*DATASET*:
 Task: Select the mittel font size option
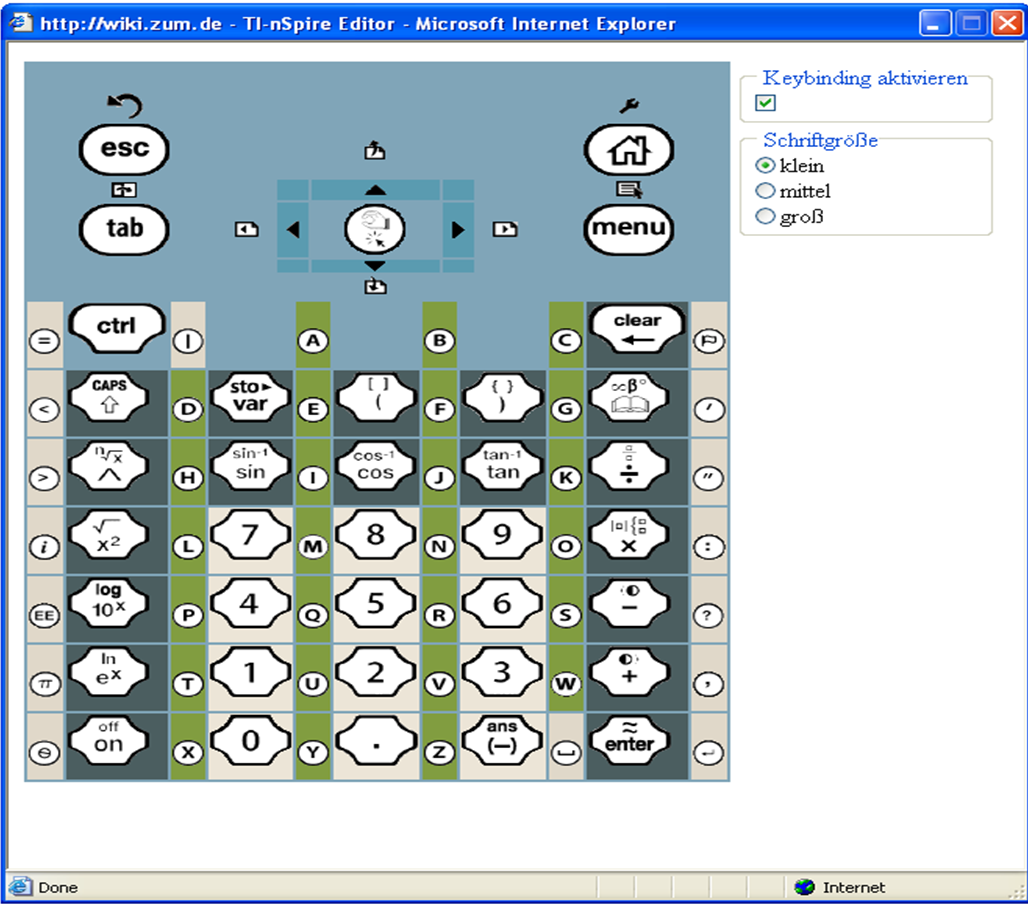(x=766, y=191)
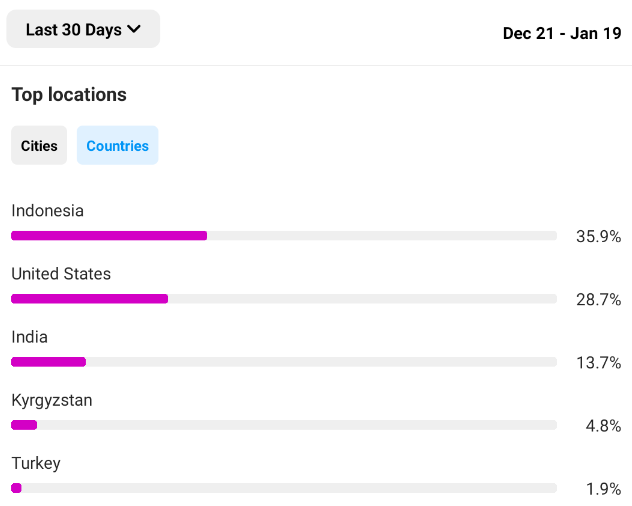Click the United States progress bar

(x=89, y=299)
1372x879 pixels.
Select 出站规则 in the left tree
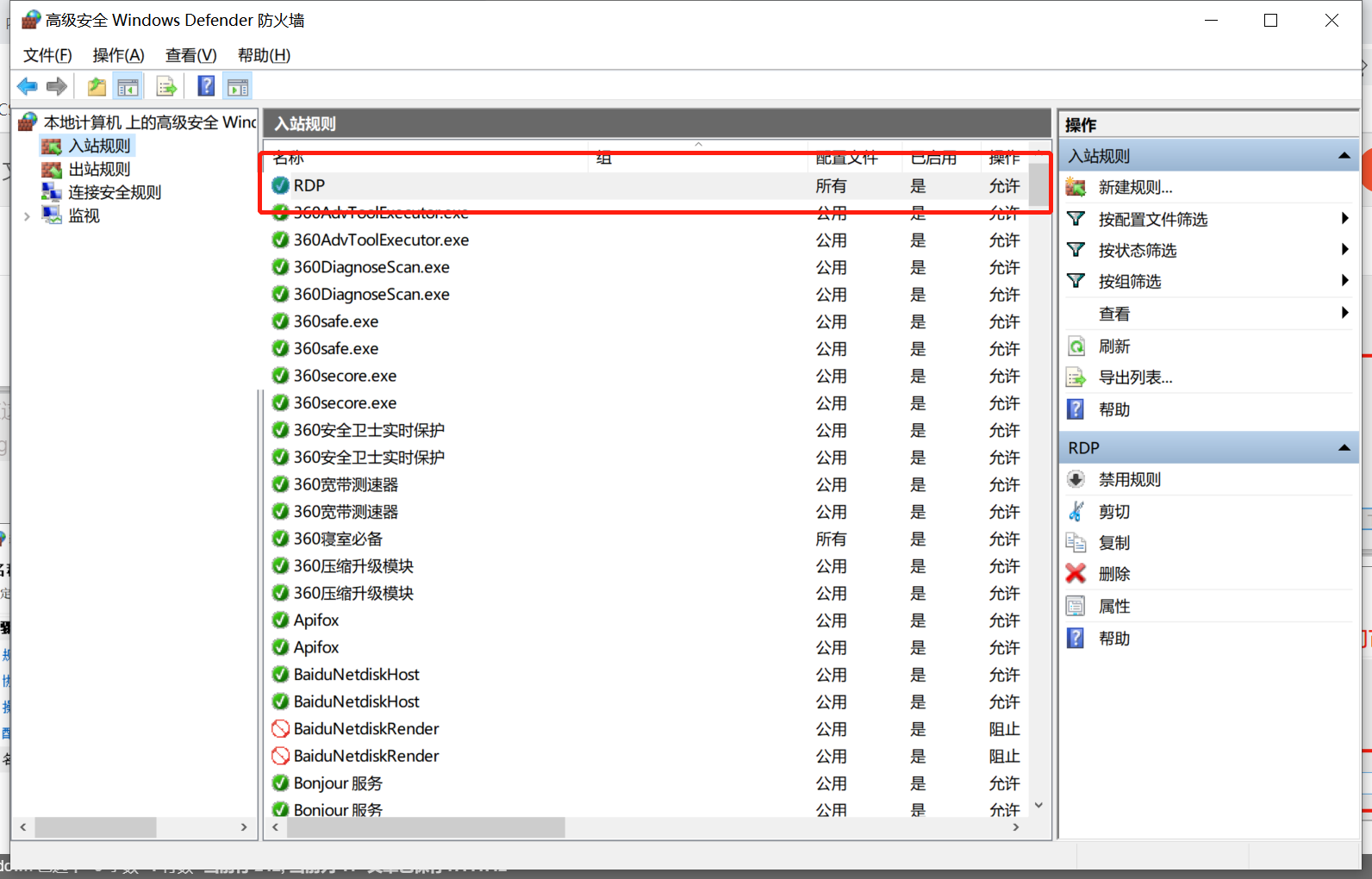tap(99, 170)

*WORK REQUIRED*:
Copy every record exactly as it appears, apart from any pictures.

*TASK RESULT*:
 Task: Select the mittel font size option
(x=766, y=191)
Click the United States progress bar

(x=89, y=299)
1372x879 pixels.
Select 出站规则 in the left tree
tap(99, 170)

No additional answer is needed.